This activity gives young people the opportunity to reflect on how people ‘escalate’ during conflicts and to create a list of personal de-escalation methods
What to do
Firstly, invite the participants to sit in pairs and decide between them who will start. Each pair should be given a pile of at least 10 cards. Ask the first person to think individually about an action of another person that would make them angry. Then, they have 60 seconds to draw a fictional person doing this action towards an invisible other person (who should not be drawn yet). They should draw it on one card and lay it face-up on the ground or table so their partner can see it. The second person in the pair should not speak whilst the first is drawing.
Next, the second participant should think about how they themselves would realistically react to the action shown on the first card. They should pick up a new card and draw a second person who is reacting to the action of the first. They also have just 60 seconds to draw and put the card next to the first.
Continuing the same process, the first participant then draws a new reaction to the other’s reaction and puts this card on top of their first one (still only taking 60 seconds to draw). This reaction should be a bit stronger than the first reaction. This process is again repeated and the other draws once again. After ten rounds of drawing, stop the game. Ask the pairs to have a look at their chain reactions; they can spread out the piles of cards one after the other in a chain to see the full story of how the actions and reactions progressed.
Ask the pairs to decide together where the turning point in their chain is; where things escalated. Escalation means an increase in the intensity or seriousness of something. Comparing the very first card with the very last reaction they can also consider whether or not the last reaction would be a fair reaction to the first action.
Discussion Questions
Come back together and let the pairs explain what happens in their chain reaction stories.
Ask the group:
- How did you like the activity?
- Was it easy or difficult to come up with reactions to what the other person drew?
- Do you think what you have drawn is realistic?
- Have you ever encountered or experienced such a chain of reactions before?
- What influenced how you and the other person reacted? How did the situation end?
- Were all the reactions in the chains negative ones? Were there any reactions that you found surprising? Why?
- Can all the chains be considered conflicts? At what stage did a chain of reactions turn into a conflict?
- Did any of the chains of reactions which stayed negative turn violent? How quickly?
- How do you feel in such negative chain reactions?
- When you get very angry, how can you try to calm yourself down, to ‘de-escalate yourself’?
Take it Further
After collecting some ideas from the discussion questions, give everyone a copy of the piano keyboard. Ask participants to think about how they personally like to relax and get rid of strong negative emotions. They should write one way of doing so in every white key on the piano.
When everyone has filled their keyboard, ask them to put them on a wall so that they create one long keyboard all together.
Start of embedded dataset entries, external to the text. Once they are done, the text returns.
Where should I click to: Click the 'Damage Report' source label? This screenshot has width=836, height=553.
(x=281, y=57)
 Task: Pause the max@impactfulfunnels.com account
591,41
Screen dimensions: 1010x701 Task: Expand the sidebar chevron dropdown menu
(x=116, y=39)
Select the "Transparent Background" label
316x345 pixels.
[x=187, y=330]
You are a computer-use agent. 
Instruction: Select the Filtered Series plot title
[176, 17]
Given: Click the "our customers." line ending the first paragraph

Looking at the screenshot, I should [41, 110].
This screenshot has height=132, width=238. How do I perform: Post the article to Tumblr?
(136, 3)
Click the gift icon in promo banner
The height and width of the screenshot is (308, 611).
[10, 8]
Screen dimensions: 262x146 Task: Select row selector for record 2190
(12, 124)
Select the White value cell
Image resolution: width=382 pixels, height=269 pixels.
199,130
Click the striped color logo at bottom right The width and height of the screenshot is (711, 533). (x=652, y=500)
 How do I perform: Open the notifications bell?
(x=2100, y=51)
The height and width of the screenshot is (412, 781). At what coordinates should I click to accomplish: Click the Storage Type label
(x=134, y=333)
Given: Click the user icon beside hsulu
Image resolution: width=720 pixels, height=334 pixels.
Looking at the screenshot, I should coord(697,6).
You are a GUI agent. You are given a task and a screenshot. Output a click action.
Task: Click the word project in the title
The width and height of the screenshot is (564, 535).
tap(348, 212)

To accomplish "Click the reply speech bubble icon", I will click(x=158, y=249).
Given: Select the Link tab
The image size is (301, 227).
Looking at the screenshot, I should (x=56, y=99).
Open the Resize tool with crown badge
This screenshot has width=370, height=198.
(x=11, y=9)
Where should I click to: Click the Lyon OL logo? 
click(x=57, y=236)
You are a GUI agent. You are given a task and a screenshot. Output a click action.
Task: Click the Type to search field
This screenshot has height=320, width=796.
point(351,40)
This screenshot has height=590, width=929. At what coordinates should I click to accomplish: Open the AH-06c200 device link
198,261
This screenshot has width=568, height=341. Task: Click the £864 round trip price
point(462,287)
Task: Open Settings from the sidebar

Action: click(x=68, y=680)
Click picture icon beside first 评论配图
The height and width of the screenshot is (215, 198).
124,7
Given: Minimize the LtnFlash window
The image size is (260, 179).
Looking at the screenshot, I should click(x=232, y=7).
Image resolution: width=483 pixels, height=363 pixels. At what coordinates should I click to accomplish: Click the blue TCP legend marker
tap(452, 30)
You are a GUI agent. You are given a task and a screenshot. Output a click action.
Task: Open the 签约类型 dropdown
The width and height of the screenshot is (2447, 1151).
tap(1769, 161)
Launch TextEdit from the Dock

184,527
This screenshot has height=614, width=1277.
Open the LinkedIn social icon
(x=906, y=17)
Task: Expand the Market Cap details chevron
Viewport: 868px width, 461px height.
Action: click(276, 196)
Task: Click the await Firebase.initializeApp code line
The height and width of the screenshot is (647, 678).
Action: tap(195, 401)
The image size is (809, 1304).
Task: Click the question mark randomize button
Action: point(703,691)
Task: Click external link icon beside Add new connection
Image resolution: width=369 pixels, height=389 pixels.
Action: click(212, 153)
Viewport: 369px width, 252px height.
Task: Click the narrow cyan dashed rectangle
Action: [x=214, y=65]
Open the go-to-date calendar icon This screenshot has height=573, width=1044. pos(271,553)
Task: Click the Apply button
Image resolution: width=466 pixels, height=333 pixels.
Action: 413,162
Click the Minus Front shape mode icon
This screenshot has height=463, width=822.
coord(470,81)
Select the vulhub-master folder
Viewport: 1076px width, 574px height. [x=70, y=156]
Give some time to read what others have written on the piano.
Debriefing 2
• What is your favourite way of calming yourself down?
• How can this help you when you have a conflict with someone else?
• How can you deal with the other person after calming down?
• Is there a calming down method that someone else wrote which you think would also be good for you? Which one?
Tips for facilitators
Instead of drawing, you could ask the pairs to simply tell each other the reactions and write them down in keywords.
If the participants are struggling to come up with an initial situation that would make them angry, ask them to think of specific examples that have happened to them in the past or you can give some examples to guide them, for example:
• Someone is using a toy which you want to use.
• Someone has borrowed something without asking.
• Someone walks into you without saying sorry.
• Someone breaks one of your possessions.
• Someone says something horrible about a member of your family.
• You get told off for something you didn’t do.
For older groups, you could explain the staircase model of escalation described in the introduction on page 11 and see if their chain reactions fit the model.